** start PROVIDED MATERIAL **

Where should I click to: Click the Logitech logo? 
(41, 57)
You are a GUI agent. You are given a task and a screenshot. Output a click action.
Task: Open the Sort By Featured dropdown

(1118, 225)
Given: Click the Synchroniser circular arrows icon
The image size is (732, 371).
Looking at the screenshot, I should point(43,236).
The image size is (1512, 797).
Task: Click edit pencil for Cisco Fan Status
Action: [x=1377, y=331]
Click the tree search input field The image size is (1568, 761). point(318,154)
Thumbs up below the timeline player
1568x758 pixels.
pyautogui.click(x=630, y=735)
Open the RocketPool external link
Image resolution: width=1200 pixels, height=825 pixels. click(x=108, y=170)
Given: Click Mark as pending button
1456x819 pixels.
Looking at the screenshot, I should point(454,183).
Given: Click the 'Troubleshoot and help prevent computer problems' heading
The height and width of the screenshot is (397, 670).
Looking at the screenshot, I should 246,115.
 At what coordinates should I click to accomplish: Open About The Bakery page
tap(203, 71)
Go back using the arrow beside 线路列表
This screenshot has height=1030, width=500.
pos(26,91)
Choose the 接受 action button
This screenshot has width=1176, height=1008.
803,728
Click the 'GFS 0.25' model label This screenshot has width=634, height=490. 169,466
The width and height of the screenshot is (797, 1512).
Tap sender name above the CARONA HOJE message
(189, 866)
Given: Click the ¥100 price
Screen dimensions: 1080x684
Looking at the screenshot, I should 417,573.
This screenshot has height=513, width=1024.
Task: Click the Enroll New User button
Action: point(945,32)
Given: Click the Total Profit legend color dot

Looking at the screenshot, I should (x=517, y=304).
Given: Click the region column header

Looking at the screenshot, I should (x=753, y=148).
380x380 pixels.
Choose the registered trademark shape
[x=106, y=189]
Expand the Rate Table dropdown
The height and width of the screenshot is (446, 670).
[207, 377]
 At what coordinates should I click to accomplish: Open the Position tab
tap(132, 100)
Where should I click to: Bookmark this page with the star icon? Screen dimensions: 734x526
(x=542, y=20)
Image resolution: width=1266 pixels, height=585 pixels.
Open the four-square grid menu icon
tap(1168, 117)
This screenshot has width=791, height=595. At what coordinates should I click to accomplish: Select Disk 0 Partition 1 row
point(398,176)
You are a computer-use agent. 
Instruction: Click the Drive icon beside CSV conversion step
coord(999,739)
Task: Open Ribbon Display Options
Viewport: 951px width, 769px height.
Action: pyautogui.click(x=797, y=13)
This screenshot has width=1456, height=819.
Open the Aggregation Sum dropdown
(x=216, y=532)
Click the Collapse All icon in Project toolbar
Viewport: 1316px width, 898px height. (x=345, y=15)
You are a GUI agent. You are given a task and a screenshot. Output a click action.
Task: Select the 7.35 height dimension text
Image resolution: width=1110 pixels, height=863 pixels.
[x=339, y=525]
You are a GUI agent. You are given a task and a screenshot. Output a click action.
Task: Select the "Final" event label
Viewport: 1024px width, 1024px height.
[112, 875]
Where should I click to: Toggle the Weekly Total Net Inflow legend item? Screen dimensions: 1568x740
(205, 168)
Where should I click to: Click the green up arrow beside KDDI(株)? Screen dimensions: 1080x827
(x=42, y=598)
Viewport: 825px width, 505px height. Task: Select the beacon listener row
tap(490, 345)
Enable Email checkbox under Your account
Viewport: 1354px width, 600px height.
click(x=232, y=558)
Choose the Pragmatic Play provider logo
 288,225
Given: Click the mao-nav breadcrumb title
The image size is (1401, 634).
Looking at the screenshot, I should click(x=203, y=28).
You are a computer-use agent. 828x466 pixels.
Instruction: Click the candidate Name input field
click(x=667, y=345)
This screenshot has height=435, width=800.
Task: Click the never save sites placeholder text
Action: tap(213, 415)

** end PROVIDED MATERIAL **

WORK TO DO:
Render the material from the line with "380x380 pixels." to the line with "tap(132, 100)" as a Markdown table with the columns Entry and Content, numbering each non-blank line in Entry and placing the line in Content.

EXERCISE SOLUTION:
| Entry | Content |
|---|---|
| 1 | 380x380 pixels. |
| 2 | Choose the registered trademark shape |
| 3 | [x=106, y=189] |
| 4 | Expand the Rate Table dropdown |
| 5 | The height and width of the screenshot is (446, 670). |
| 6 | [207, 377] |
| 7 |  At what coordinates should I click to accomplish: Open the Position tab |
| 8 | tap(132, 100) |